TTS APC: Transborylation: A Turnover Strategy for Asymmetric p-Block Catalysis

Lead Research Organisation: University of Edinburgh
Department Name: Sch of Chemistry

Abstract

80% of manufactured chemicals, from plastics to pharmaceuticals, require at least one catalysed-step in their production. Catalysis,particularly industrially, is dominated by the platinum-group metals. These scarce, high toxicity and expensive metals significantly limit sustainably. Their dominance can be attributed to the entrenched understanding and (redox) mechanisms by which metal catalysts undergo turnover, catalyst regeneration. To move beyond (d-block) metal catalysis, new turnover mechanisms are needed and these must be tailored to the wider periodic table. This Fellowship will develop and demonstrate a new turnover mechanism tailored to the p-block and enable sustainable catalysis using p-block elements to be realised.

This Fellowship will enable catalysis using transborylation, a redox neutral turnover distinct from metal catalysis. Transborylation will exploit the inherent exchange reactions of p-block elements and introduce control and selectivity to enable directed catalytic turnover. Out proof of principle results have shown transborylation catalysis is possible, but success has been achieved through trial and error. No clear understanding or guiding principles have been established and asymmetric carbon-carbon bond formation is yet to be exploited: the process most required in pharmaceutical and materials development.

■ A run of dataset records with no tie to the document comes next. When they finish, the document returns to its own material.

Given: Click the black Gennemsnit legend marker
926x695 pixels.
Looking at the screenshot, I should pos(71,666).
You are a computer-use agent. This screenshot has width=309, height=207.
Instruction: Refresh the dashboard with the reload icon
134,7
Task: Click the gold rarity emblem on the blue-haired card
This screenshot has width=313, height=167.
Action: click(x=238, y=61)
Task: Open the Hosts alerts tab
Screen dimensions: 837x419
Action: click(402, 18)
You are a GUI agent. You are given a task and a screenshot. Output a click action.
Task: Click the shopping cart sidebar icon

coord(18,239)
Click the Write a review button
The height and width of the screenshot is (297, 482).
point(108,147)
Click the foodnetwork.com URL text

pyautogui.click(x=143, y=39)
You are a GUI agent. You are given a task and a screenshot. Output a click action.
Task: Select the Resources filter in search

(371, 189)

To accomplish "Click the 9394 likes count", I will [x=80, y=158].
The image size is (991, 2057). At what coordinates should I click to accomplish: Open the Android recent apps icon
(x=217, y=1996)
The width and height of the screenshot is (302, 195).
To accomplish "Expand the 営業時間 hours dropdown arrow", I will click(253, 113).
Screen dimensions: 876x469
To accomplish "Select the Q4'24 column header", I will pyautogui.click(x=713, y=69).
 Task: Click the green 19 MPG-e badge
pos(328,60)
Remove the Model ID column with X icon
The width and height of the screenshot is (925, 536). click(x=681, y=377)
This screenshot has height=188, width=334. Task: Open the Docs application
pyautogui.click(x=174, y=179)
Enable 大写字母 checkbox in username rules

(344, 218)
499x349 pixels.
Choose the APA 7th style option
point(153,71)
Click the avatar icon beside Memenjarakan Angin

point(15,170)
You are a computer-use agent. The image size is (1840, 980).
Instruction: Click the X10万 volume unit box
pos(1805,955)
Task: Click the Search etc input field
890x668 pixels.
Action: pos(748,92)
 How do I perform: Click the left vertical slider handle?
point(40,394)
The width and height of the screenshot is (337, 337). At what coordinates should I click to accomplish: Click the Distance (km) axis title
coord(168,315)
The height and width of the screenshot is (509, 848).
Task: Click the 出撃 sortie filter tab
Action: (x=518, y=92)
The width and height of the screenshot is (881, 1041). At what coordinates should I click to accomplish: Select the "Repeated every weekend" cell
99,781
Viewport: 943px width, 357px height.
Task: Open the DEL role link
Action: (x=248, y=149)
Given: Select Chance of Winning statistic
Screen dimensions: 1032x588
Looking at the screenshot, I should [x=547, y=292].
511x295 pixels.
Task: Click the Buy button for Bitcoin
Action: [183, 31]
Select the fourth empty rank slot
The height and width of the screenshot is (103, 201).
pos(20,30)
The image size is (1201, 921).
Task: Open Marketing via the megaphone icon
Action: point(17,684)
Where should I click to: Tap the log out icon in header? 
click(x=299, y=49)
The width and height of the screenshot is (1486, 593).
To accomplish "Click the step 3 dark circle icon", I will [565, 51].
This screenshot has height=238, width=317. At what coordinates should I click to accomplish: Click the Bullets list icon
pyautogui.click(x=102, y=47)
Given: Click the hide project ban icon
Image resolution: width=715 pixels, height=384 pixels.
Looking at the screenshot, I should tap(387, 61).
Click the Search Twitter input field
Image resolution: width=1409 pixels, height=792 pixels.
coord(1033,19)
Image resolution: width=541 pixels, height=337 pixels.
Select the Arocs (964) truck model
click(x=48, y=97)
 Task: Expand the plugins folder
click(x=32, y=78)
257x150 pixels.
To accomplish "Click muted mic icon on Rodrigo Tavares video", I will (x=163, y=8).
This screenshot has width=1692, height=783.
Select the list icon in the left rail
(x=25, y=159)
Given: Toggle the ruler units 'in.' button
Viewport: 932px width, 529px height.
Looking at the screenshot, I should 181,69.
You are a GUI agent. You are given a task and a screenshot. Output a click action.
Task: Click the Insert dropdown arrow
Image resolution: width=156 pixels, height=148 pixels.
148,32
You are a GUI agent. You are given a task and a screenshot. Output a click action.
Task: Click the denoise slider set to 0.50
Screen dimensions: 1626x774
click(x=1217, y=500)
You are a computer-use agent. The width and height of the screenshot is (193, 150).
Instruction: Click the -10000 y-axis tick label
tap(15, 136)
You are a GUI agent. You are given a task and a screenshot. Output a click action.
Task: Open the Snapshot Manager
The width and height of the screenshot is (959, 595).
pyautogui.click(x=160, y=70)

We will build a fundamental understanding of transborylation across p-block elements and establish a set of guiding principals for exploitation. These principles will then be demonstrated by developing two born-catalysed asymmetric carbon-carbon bond forming reactions. We have chosen a textbook, stoichiometric organoboron reaction (allylation) and a reaction without chemical or biological precedence (doubly reductive ester coupling). Finally we will extend catalysis beyond boron species to the wider p-block. This Fellowship will break the dominance of platinum-group metal catalysis and underpin the sustainable future of chemistry.